§ **Source excerpt**

Begin

[Building Sakai] life after axis report

Sam Ottenhoff ottenhoff at longsight.com
Wed Feb 12 08:13:22 PST 2014


Right, SOAP webservices are disabled by default.  The new CXF webservices
respect this same property.

I think we should deprecate the Axis1 webservices, add the CXF code, modify
our documentation to recommend the new CXF endpoints if they need to
continue using these methods.  Then we can remove Axis1 from Sakai 11.
 Objections?

CXF also seems more performant.  I did a quick test: create 2000 users,
enroll them into a project site, and CXF SOAP webservices were about 10%
faster than the same Axis1 methods.

--Sam


On Tue, Feb 11, 2014 at 8:07 PM, John Bush <jbush at anisakai.com> wrote:

> yeah, I'm going to be fast tracking it into my 2.9 deployments, I
> don't see any reason to really keep it out of Sakai 10 for the reasons
> you brought up.  I think with Keitai, LTI and anything integration
> related sooner is better, just makes it easier for people to do more
> with Sakai.  To me this stuff is pretty safe.  I'm not sure you can
> really turn a webservice off other than blocking it, which is the ootb
> behavior anyway.

End

§ **Given entries**

Begin

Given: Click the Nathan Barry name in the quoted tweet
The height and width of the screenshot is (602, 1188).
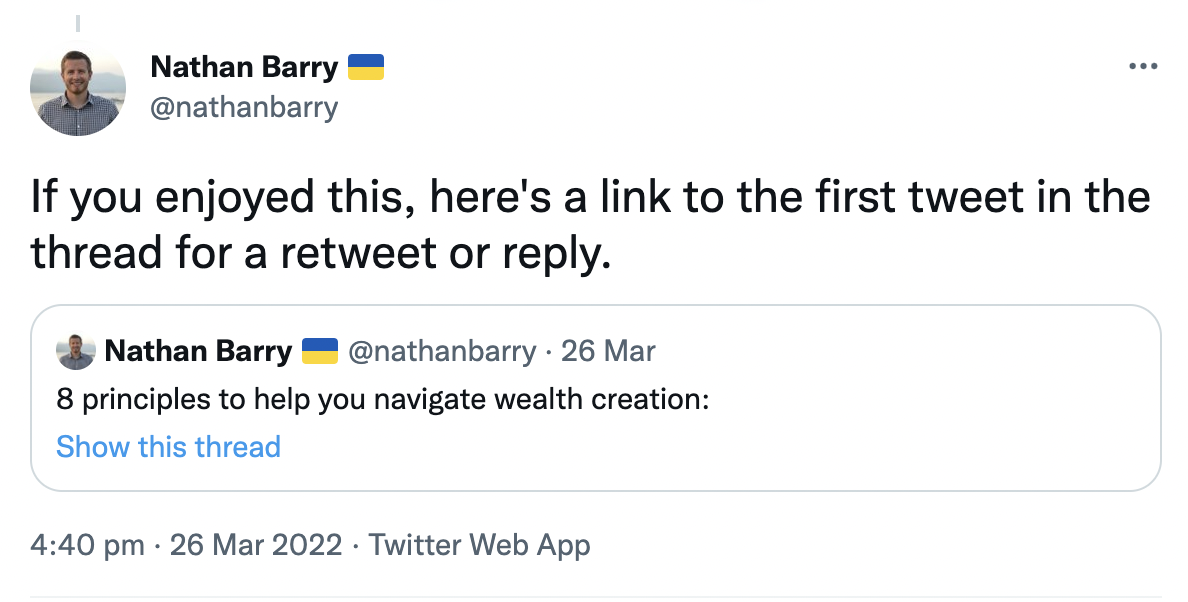Looking at the screenshot, I should (x=198, y=351).
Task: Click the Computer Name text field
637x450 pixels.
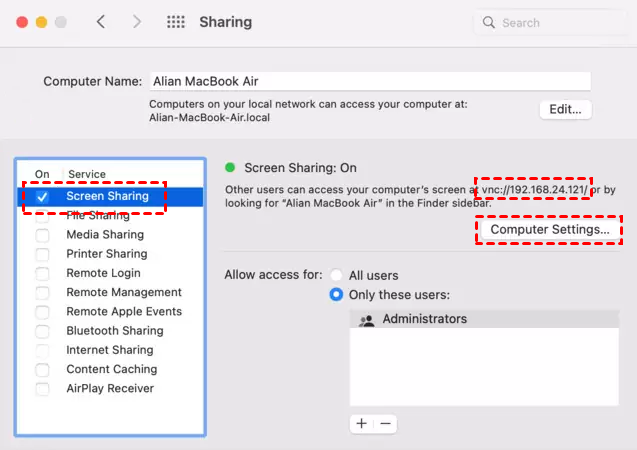Action: click(370, 82)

End

§ **Written request**
Continue the email thread about replacing Axis webservices in Sakai, picking up after its final line.

§ **Reply to the exercise**
>
> On Tue, Feb 11, 2014 at 5:25 PM, Charles Severance <csev at umich.edu> wrote:
> > John,
> >
> > it would seem to me like a good idea to fast-track this branch into
> trunk before  Sakai-10.  Off by default via property would seem logical -
> but frankly there is no reason to keep it out given that it is 100% new
> functionality.
> >
> > /Chuck
> >
> > On Feb 11, 2014, at 5:17 PM, John Bush <jbush at anisakai.com> wrote:
> >
> >> Sam and I spent the day bringing our axis services forward into CXF see:
> >>
> >> https://source.sakaiproject.org/svn/webservices/branches/SAK-25678/cxf
> >>
> >> https://jira.sakaiproject.org/browse/SAK-25678
> >>
> >> Since it was so straightforward we went ahead and exposed everything
> >> as Rest along the way.  We need to do some more testing but we believe
> >> it should be as easy as pointing your client code to a new wsdl and
> >> maybe changing a few method names here and there (pretty isolated).
> >> The goal was to minimize the effect moving away from axis1 has on
> >> legacy client code.
> >>
> >> JWS was fun but had a lot of limitations, hard to debug, no compile
> >> time checking, and it simply breaks a lot, in my experience anyway.
> >> We simply lifted and shifted the code and wired in some annotations,
> >> not too bad at all.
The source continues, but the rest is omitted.